I look at the Agriculture, Education and Health sectors basing my rationale on their relevance to poverty reduction and general individual well being. See how governments have been performing: make your own judgement based on what you hear from budget speeches year in year out and what you experience in a daily life.
I look at the Agriculture, Education and Health sectors basing my rationale on their relevance to poverty reduction and general individual well being. See how governments have been performing: make your own judgement based on what you hear from budget speeches year in year out and what you experience in a daily life.
Agriculture: There is the common notion across the region that 'Agriculture is the backbone of the economy' – employs over 90% of the workforce in Burundi, contributes approximately 51% of GDP in Kenya, a leading export facilitator and foreign exchange earner in Uganda, provides crucial raw materials for industrialisation in Tanzania and is the ultimate answer to food security. Logically, this can only mean then that the policy makers that yap about this put their money where their mouth is. However it does not look like that is the case.
The agriculture sector has been largely underfunded despite its renowned relevance in dealing with both rural and urban poverty, creating employment and bolstering economic growth in many economies worldwide. On average none of the EAC countries (save for Rwanda lately) spends more than 5% of total government expenditure on the agriculture sector. I listened pensively to Kenya’s Finance minister eloquently indicating that agriculture will be one of the key sectors to drive economic growth in the country in FY 2012/2012 without allocating significant amounts of resources to the sector! What’s more astounding is how these leaders have gone to lengths of committing our countries to better allocation of resources for agriculture but resigned to business as usual. A case example is the Maputo Declaration on Agriculture and Food Security and the 10 percent national budget allocation to agriculture development.
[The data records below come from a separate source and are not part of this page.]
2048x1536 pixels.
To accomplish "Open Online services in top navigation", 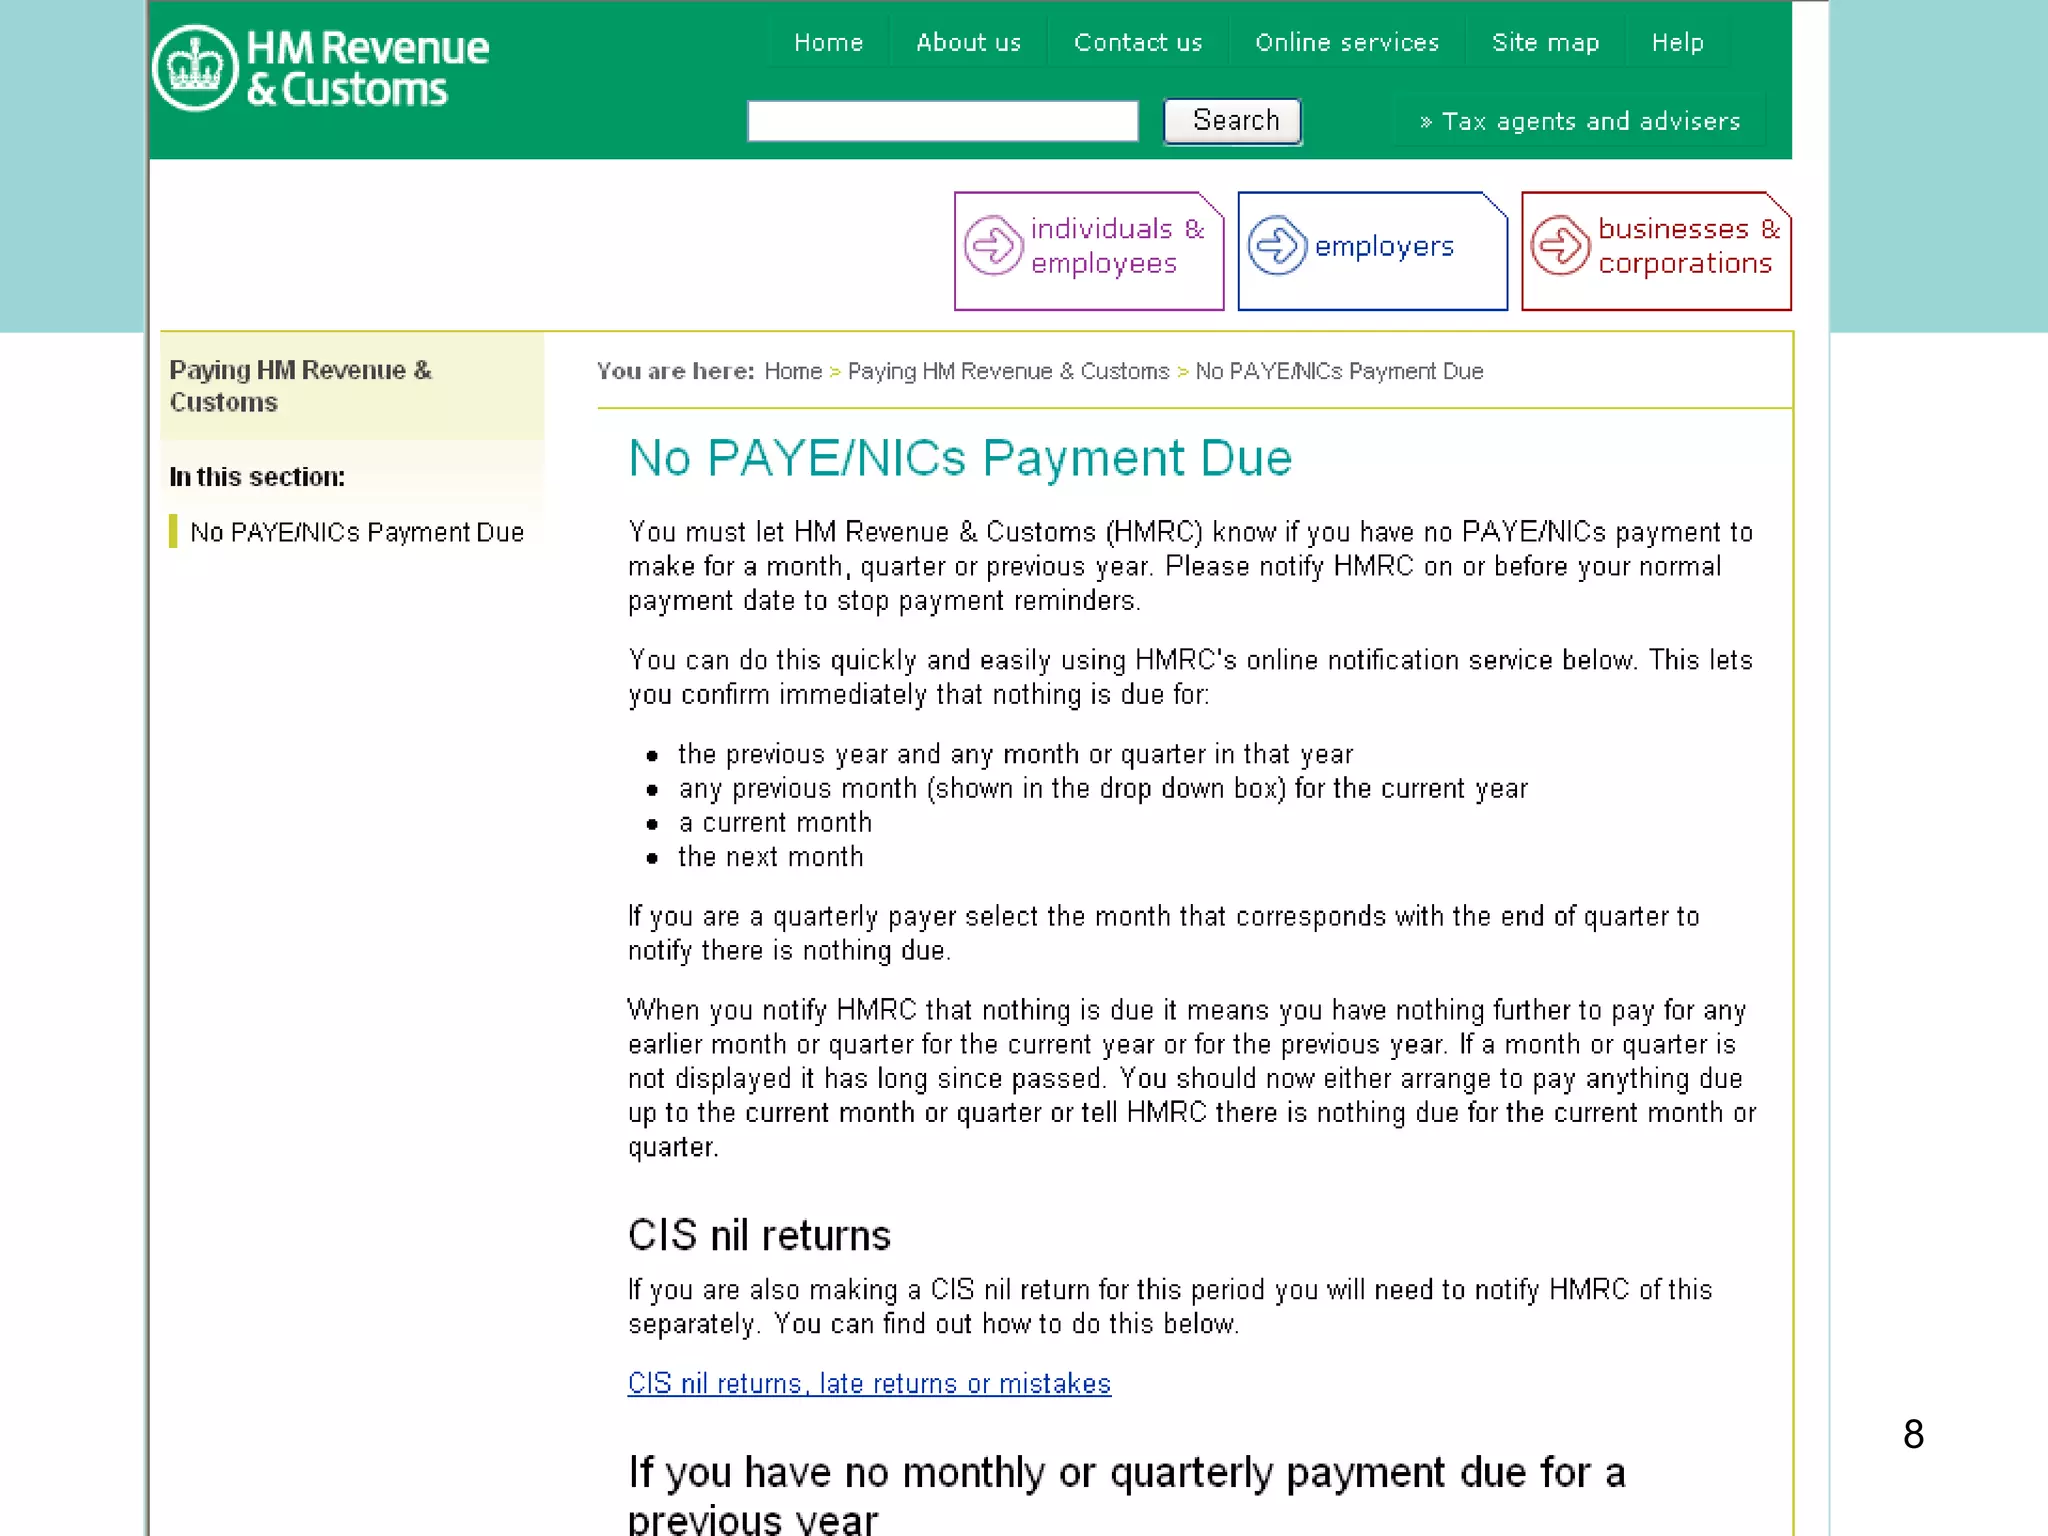I will (1347, 43).
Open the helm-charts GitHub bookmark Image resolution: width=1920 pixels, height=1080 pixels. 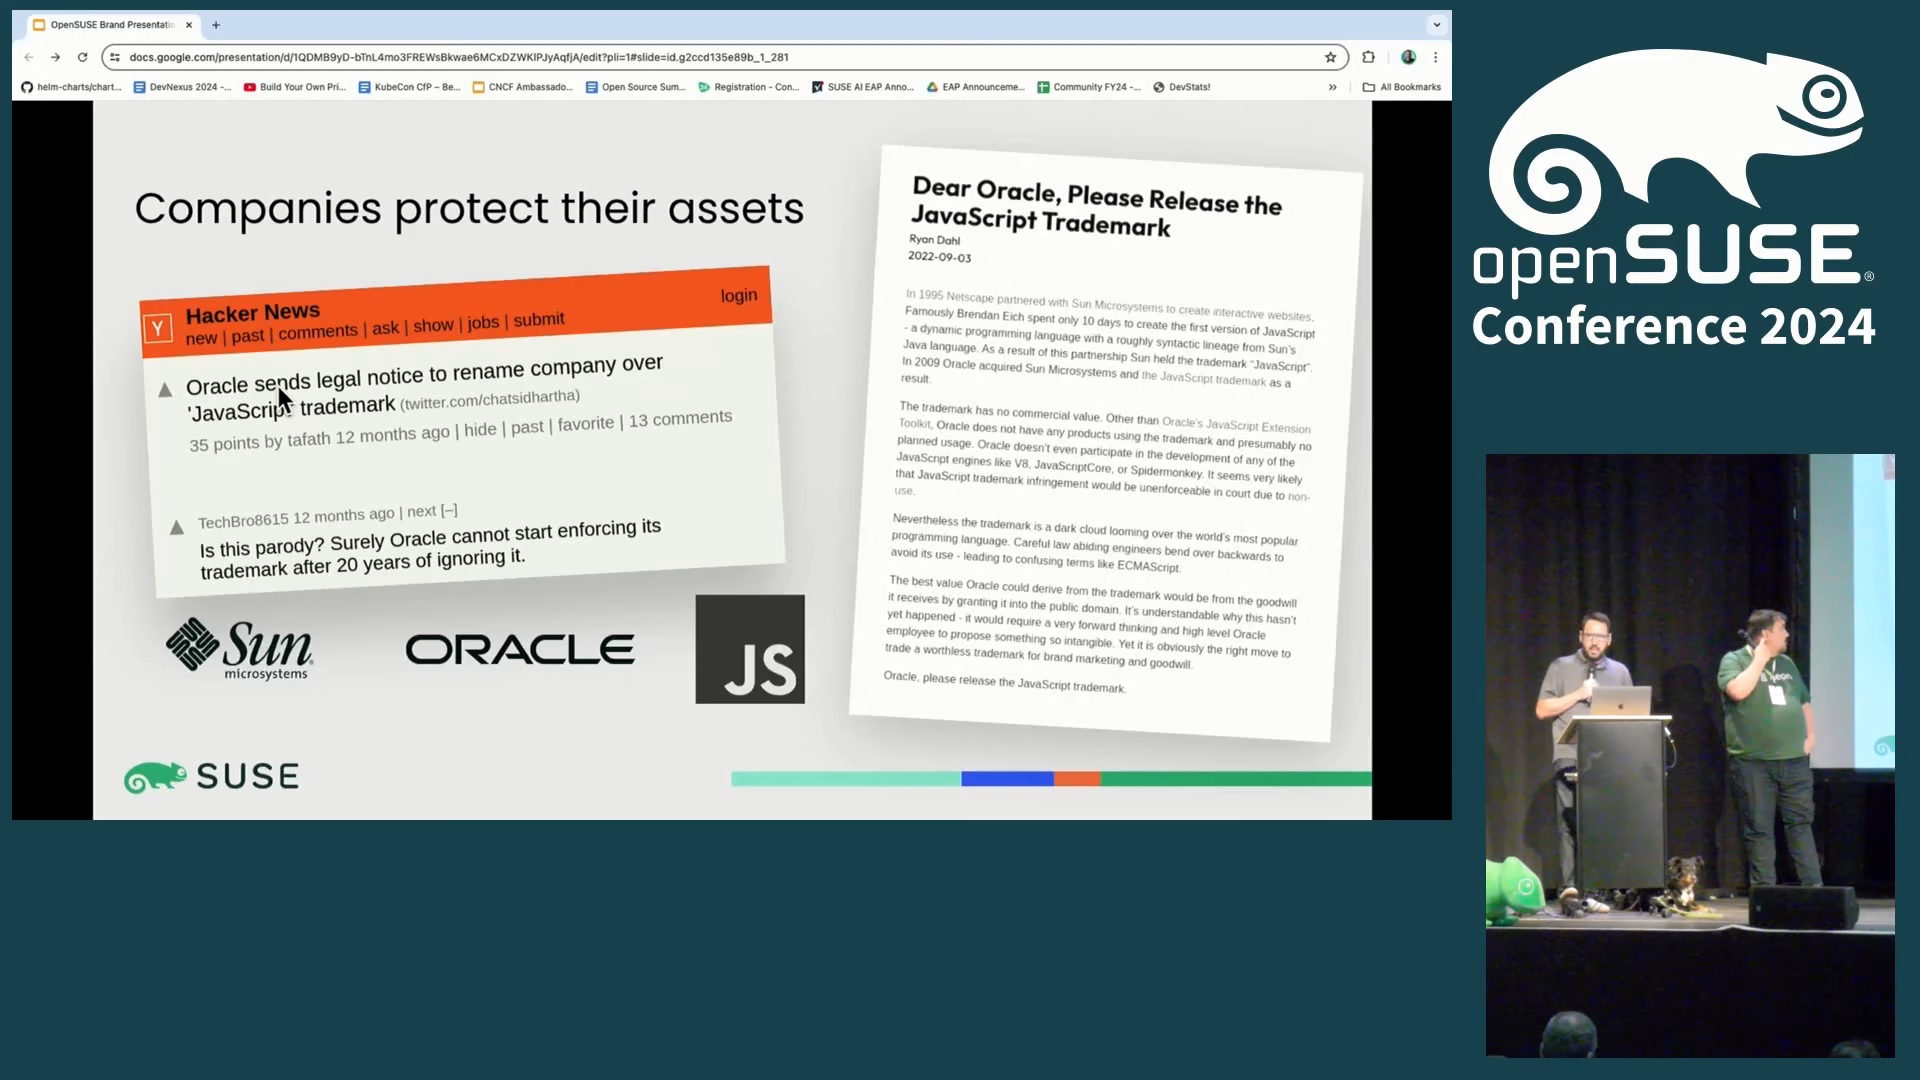[x=71, y=87]
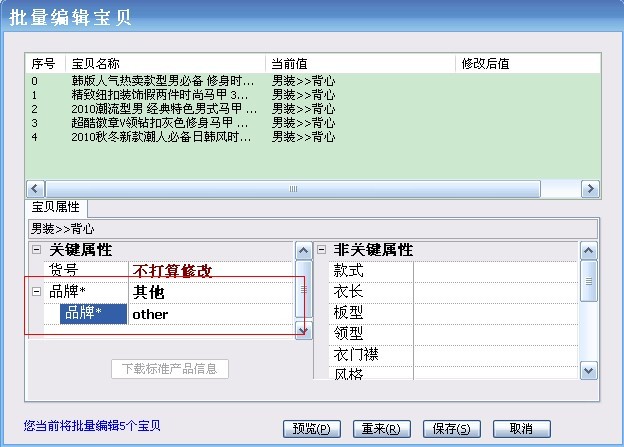Collapse the 品牌* property node
This screenshot has width=624, height=447.
(x=37, y=292)
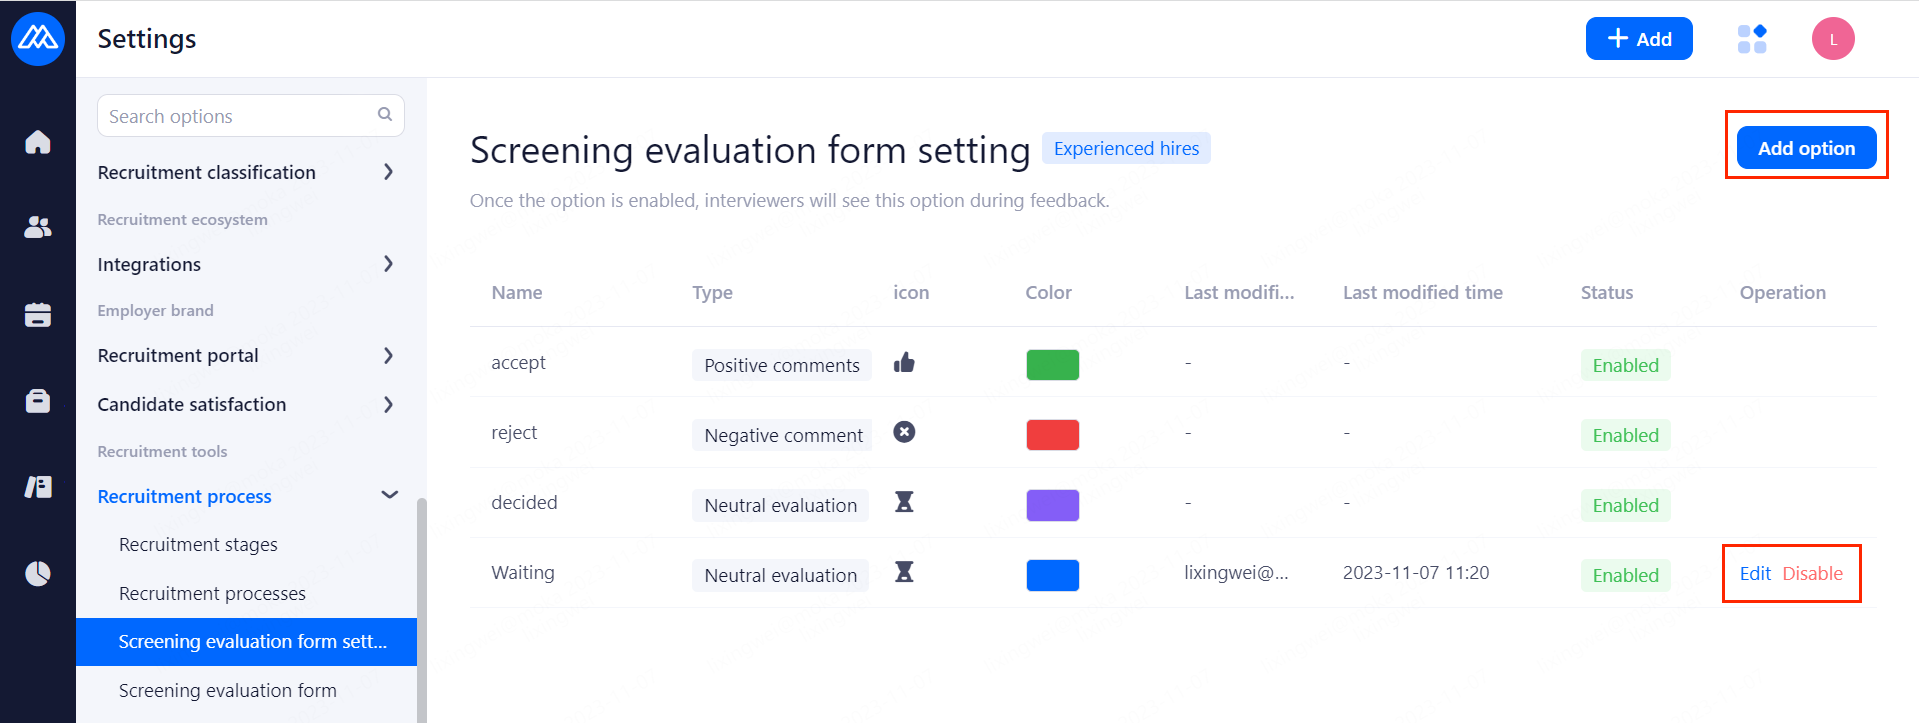Expand the Integrations section

[x=388, y=264]
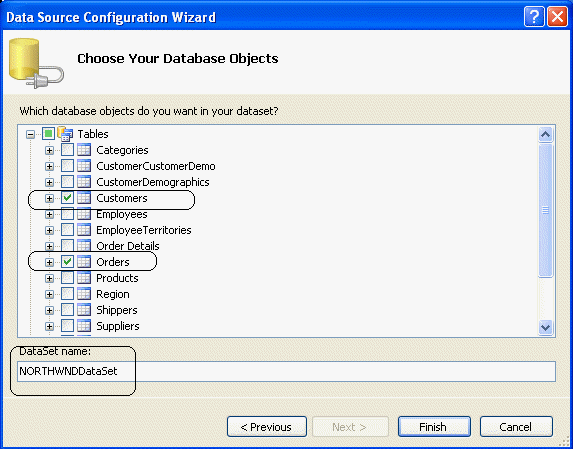Click the Products table icon
The height and width of the screenshot is (449, 573).
84,278
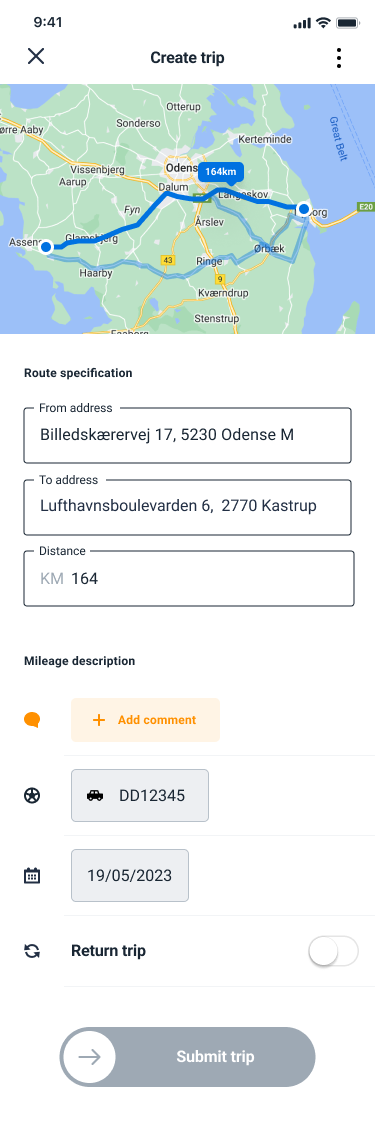Edit the To address field
This screenshot has width=375, height=1137.
(x=188, y=507)
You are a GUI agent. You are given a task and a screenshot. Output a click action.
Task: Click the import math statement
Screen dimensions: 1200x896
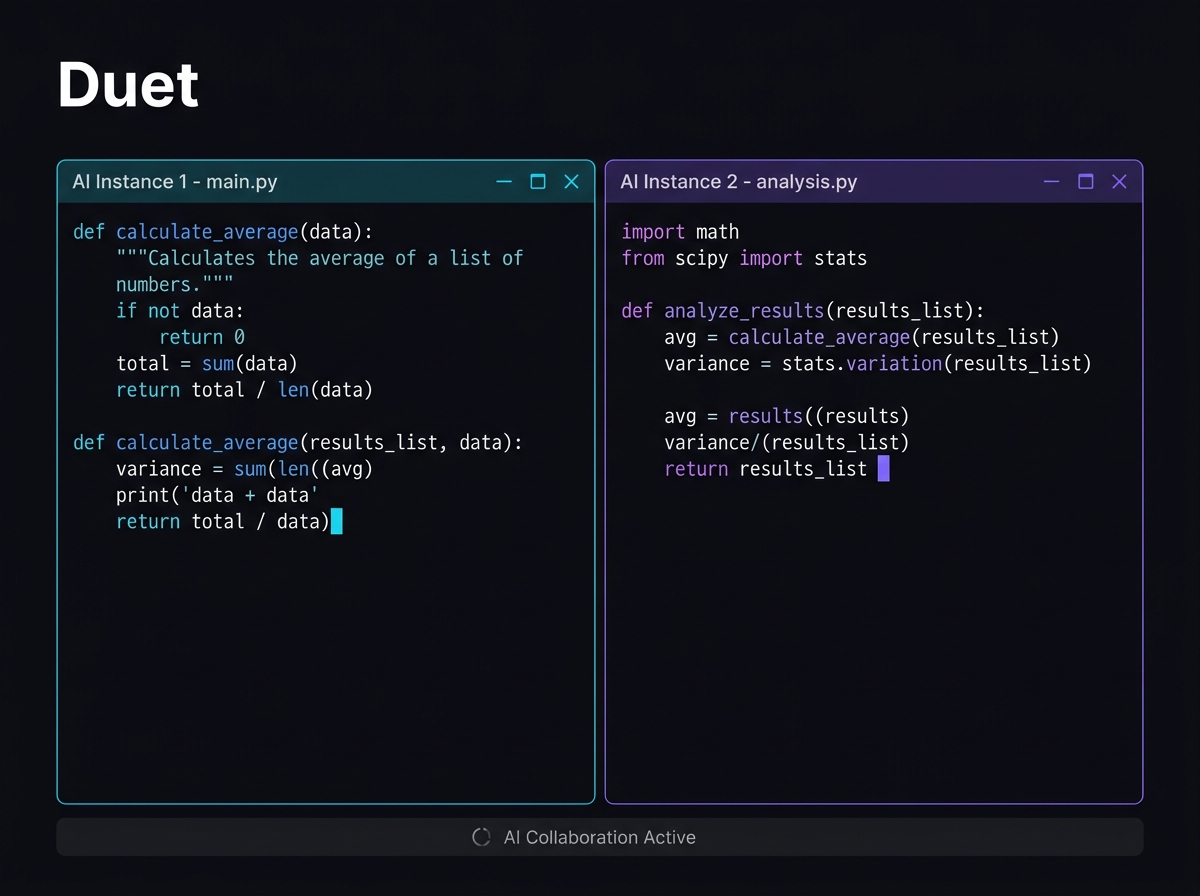(680, 231)
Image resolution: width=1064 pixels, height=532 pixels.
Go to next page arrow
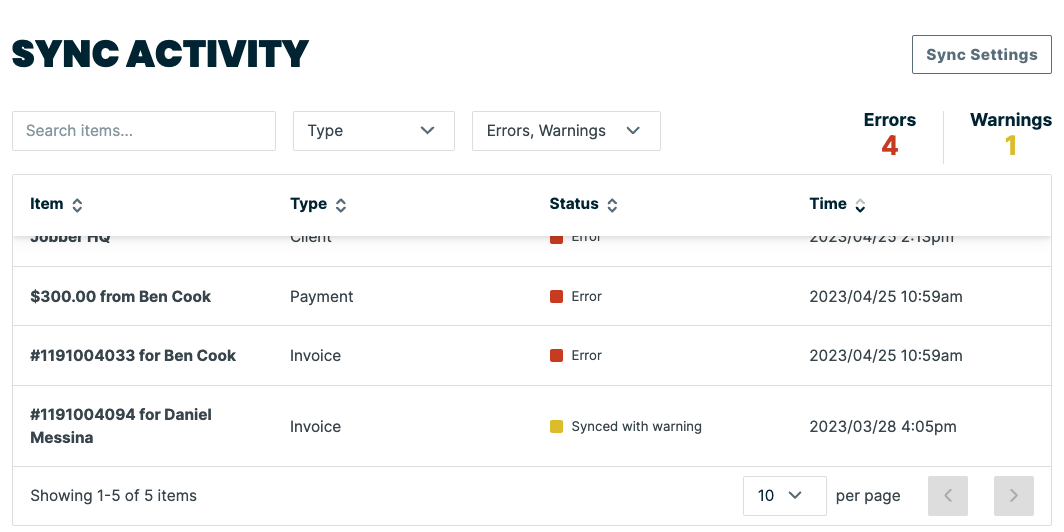tap(1013, 496)
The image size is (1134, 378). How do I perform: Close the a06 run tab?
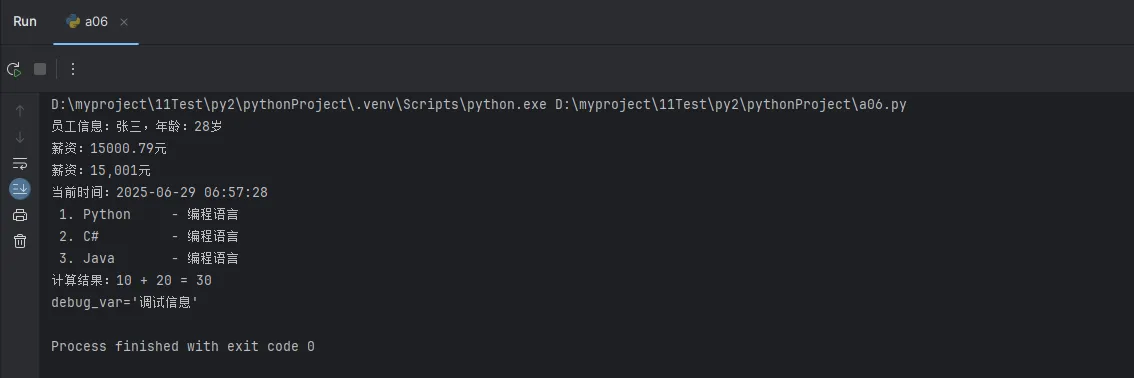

At an AU summit in 2003 African heads of state committed to increase public investment in agriculture by a minimum of 10 per cent of their national budgets and to raise agricultural productivity by at least 6 per cent. Well I leave the judgement to you; take a look at the status of affairs ten years down form Maputo:
Health: It is no news that East Africa is home to a large population of sick and poor people. Disease, hunger, and malnutrition is rife. There are about 76.37 million poor people in East Africa, nearly 53.86% of the regions entire population; and a huge constituency of people living with HIV/AIDS let alone other ailments. So again, logically you expect the honourable men and women on the policy making tables to be scratching their heads thinking of how to deal with this. In fact they on record having committed themselves to increasing spending/allocations for the health sector. In 2001, African Heads of state congregated in Abuja Nigeria and ratified what came to be known as the Abuja Declaration: the communiqué – to increase spending on health care to at least 15% of total state spending.
However in reality the average proportion of health expenditure between 2000 and 2010 has been well below the target 15% for all the EAC states. Furthermore, when measured against total population, per capita health sector spending in the EAC states has been below the 44 USD per individual World Heath Organization set standard for minimum resources required to strengthen healthcare systems and service provision in low income countries. Have a look at how folks in East Africa are doing; again the judgement is yours.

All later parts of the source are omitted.